I’ve taken a look at some earlier iterations of Astro Panel over the years, a plug-in designed for automating and enhancing both astrophotography and landscape photos. I found it a powerful addition to my editing arsenal, and it was easy to use but could do some very sophisticated editing. This new version from photographer Angelo Perrone adds more than 80 new astrophotography and landscape functions, as well as some features to support portrait editing.

Recently, I stopped using the plug-in as it did not work with Apple Silicon Macs (it does work fine with Windows). Finally, and happily, the latest Astro Panel X Pro embraces the newest chips from Apple, and I did my testing on both a MacBook Pro with an M2 Max chip (12 cores and 32 GB unified memory) and a new Mac Studio with an M2 Max with 12‑core CPU, 38‑core GPU, 16‑core Neural Engine, and 96 GB of unified memory. 

Astro Panel Pro X requires Photoshop CC and is only compatible with Adobe Photoshop CC from 2021 to the current 2023 version and, as I said, it is compatible with the new Apple Mac M1/M2 processors and Windows.

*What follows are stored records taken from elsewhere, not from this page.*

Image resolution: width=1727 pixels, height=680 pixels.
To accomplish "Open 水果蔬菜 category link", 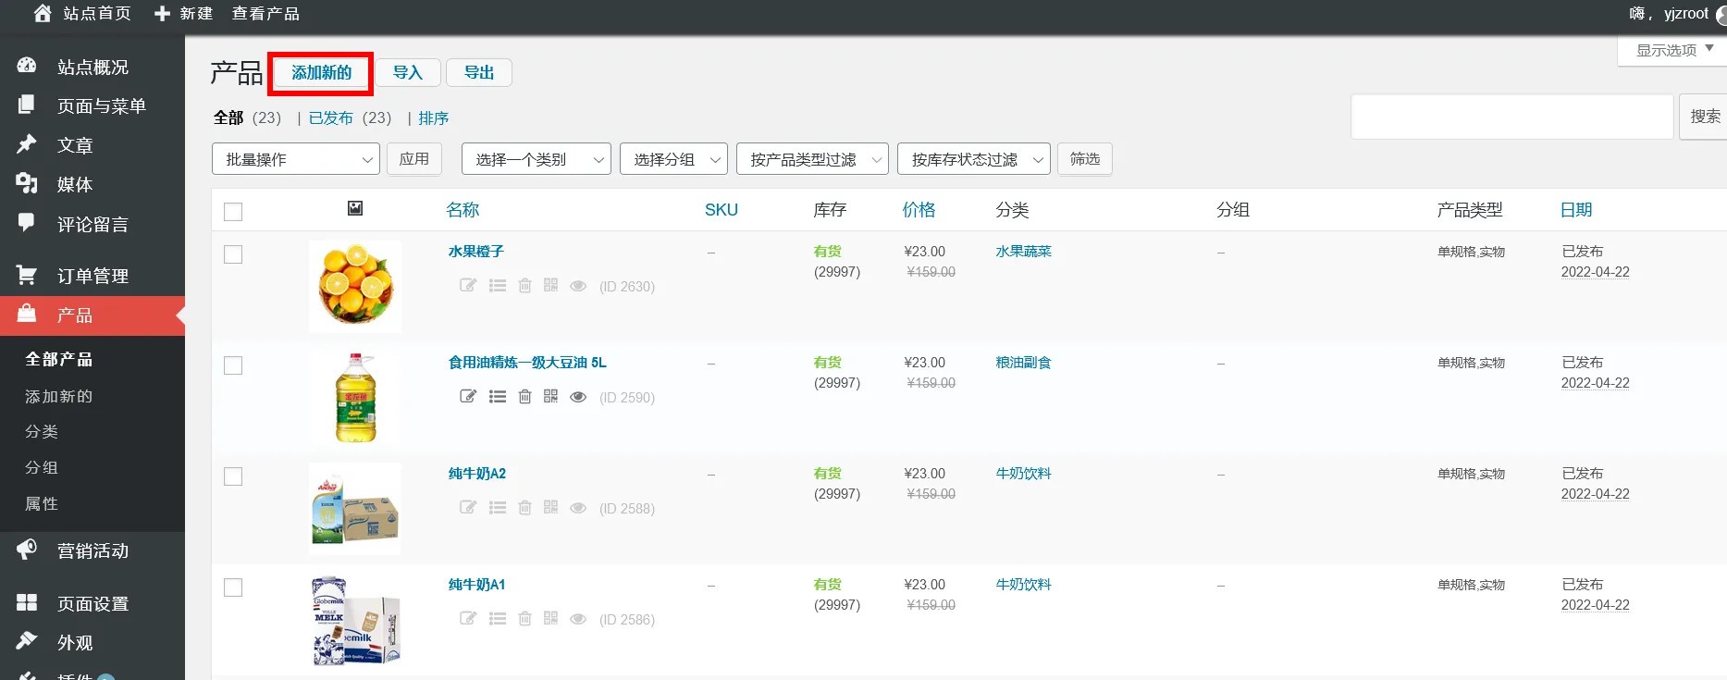I will tap(1023, 252).
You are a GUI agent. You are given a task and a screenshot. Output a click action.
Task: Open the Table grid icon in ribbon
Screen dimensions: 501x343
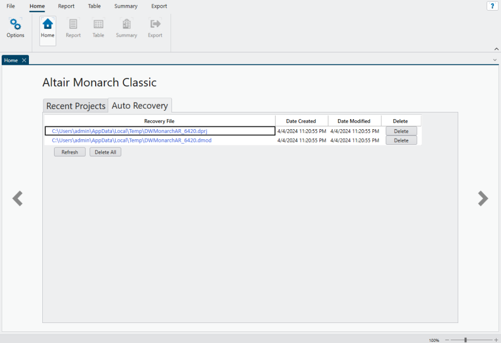pyautogui.click(x=98, y=25)

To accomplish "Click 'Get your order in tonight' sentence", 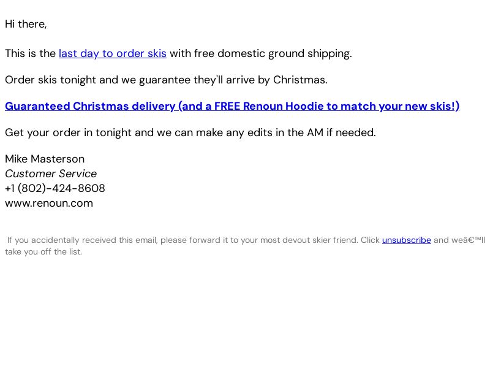I will coord(67,132).
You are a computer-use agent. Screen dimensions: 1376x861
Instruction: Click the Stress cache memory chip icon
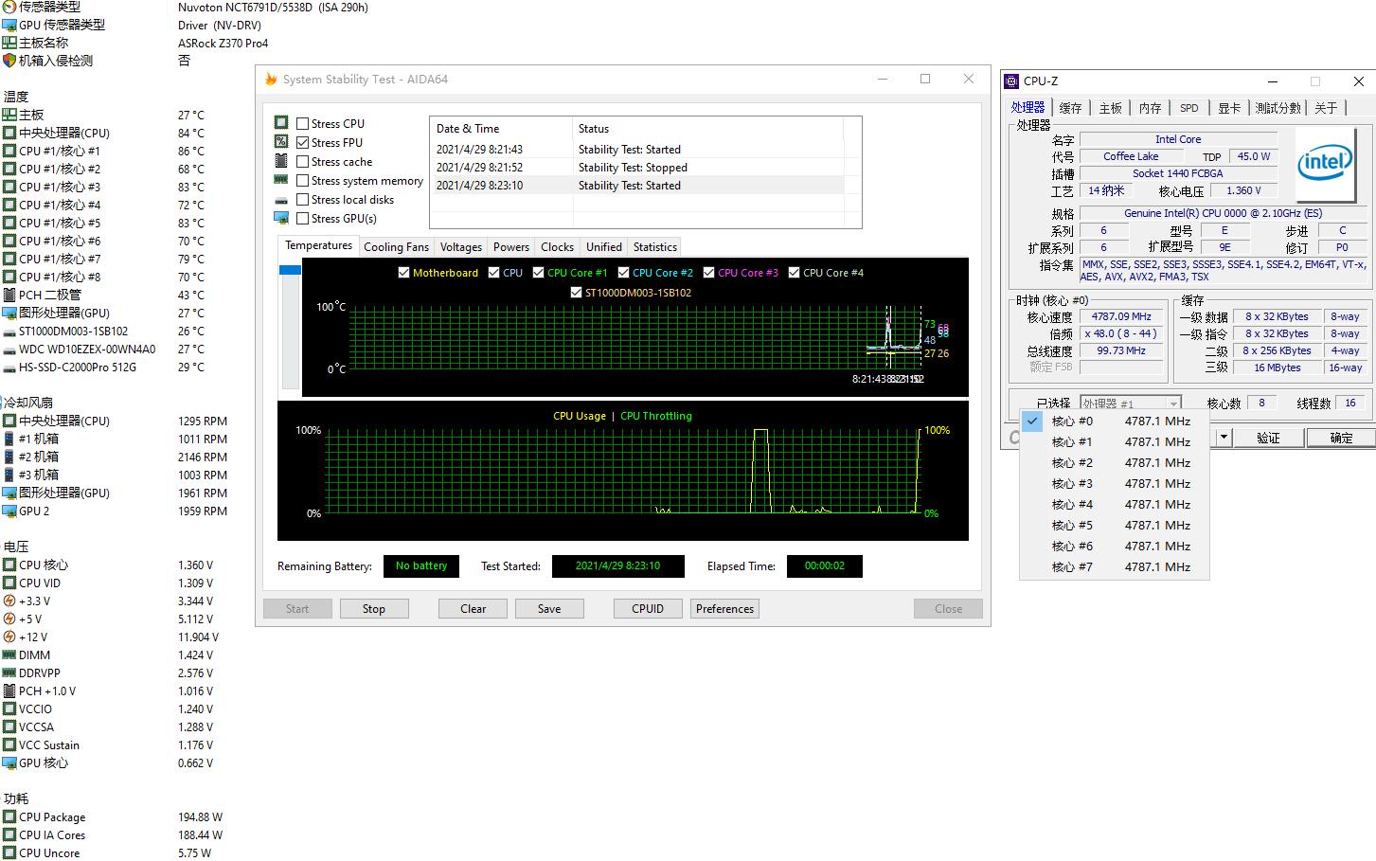[x=280, y=160]
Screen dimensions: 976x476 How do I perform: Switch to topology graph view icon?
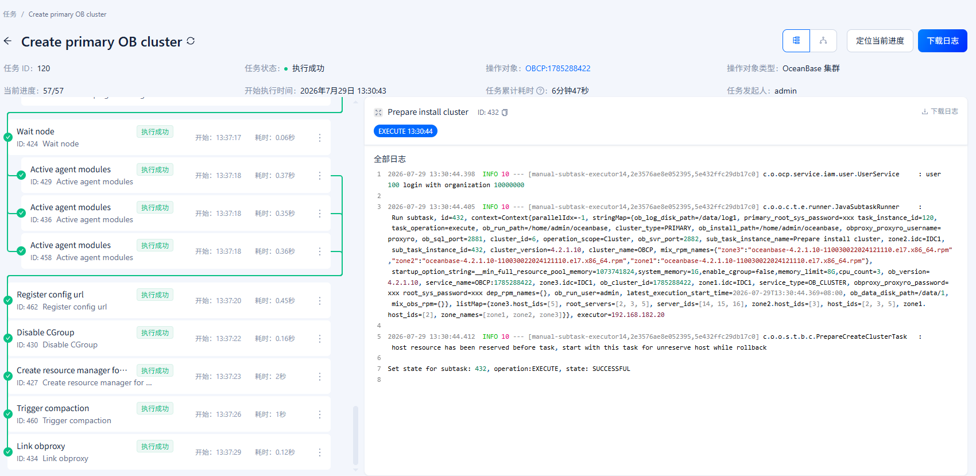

Installation is a couple of clicks, and the suite of tools appears under the Photoshop plug-in menu, not the filter menu. 

What You Get

Included in the purchase are some e-books (How to Photograph the Night Sky, Landscape Photography, and a PDF Manual). Also included are raw files so you can follow along with the training and overlay files in JPEG and PNG of skies and night skies to use with your photos. Also included are 25,000 Lightroom presets and a good video tutorial available online with a provided link. Coming soon to buyers is a retouch and portrait tutorial. 

The package is $56 U.S., but prices tend to fluctuate as the author has sales and upgrades for users of older packages. 

Using Astro Panel Pro X

When you open the plug-in, you’ll see it’s divided into two sections, Astrophotography and Landscape. 

I started with some astrophotos I’ve taken recently, including the star cluster M13 I grabbed the other night.  

I’m mostly a deep sky photographer, so I concentrated on those tools. There are a lot of one-click options that are time-savers, like removing the green cast in photos caused by light pollution. There are methods to remove gradients, reduce bright star halos, reduce stars in nebula photos, and enhance star colors. I found the functions worked well, and happily, there was an undo menu and a redo menu. Many of the functions in AstroPanel Pro X create a new layer, leaving you with plenty of control. 

The app also includes some nice features for Milky Way processing, including removal of light pollution, enhancing color, and increasing sharpness. Star trails are covered as well, with the ability to increase star colors, increase sharpness, and remove distortion. 

On the landscape side, there’s a wide variety of tools, such as fixing white balance, sharpening, noise removal, increasing sharpness and contrast, shadow and highlight recovery, Orton and glow effects (I found these very nicely restrained but effective), dodge and burn tools, and tools to fix the geometry of panoramas. 

Of course, all these things can be accomplished on Photoshop or Lightroom, but the automation here is quite slick and time-saving. With many of the tools, you can control the amount of the change and undo when needed. Think of Astro Panel Pro X as a sort of sophisticated macro generator with sliders and controls that let you decide the amount of some of the effects.

Astro Panel X Pro offers luminosity masks, and tools like Forward and Back, the Quick White Mask, Curve Level and Tonal Values, White Brush, and Black Brush. Hue/Saturation and Color Balance have been optimized compared to the previous version.

With these tools used together, you get very complete control of lighting for landscape photography, and for some, these tools alone may justify a serious look at this package.

My View

Astro Panel Pro X has been significantly improved over previous versions. While, as I’ve said, some functions are one click, there is a learning curve when you get into luminosity masks and some of the other advanced functions, but if you take the time to watch the tutorials and go through the electronic manual, you’ll have a set of powerful tools you will use in every editing session. 

I found the app stable and crash-free, working on both the release version of Photoshop and the new beta. It also behaved well under the beta of macOS Sonoma 14.0.

I think the only thing I’d like to see are tool tips for each functions, as sometimes, the icons aren’t obvious in what they do.

At $56, I think Astro Panel Pro X is a bargain. Just the extensive guidebooks to night sky photography and landscape photography are worth that. 

If you are willing to dive into the documentation and use the many features, Astro Panel Pro X is a really good investment. It’s available for purchase at this website, where you’ll get more details on what it can do for your astro and earthbound images.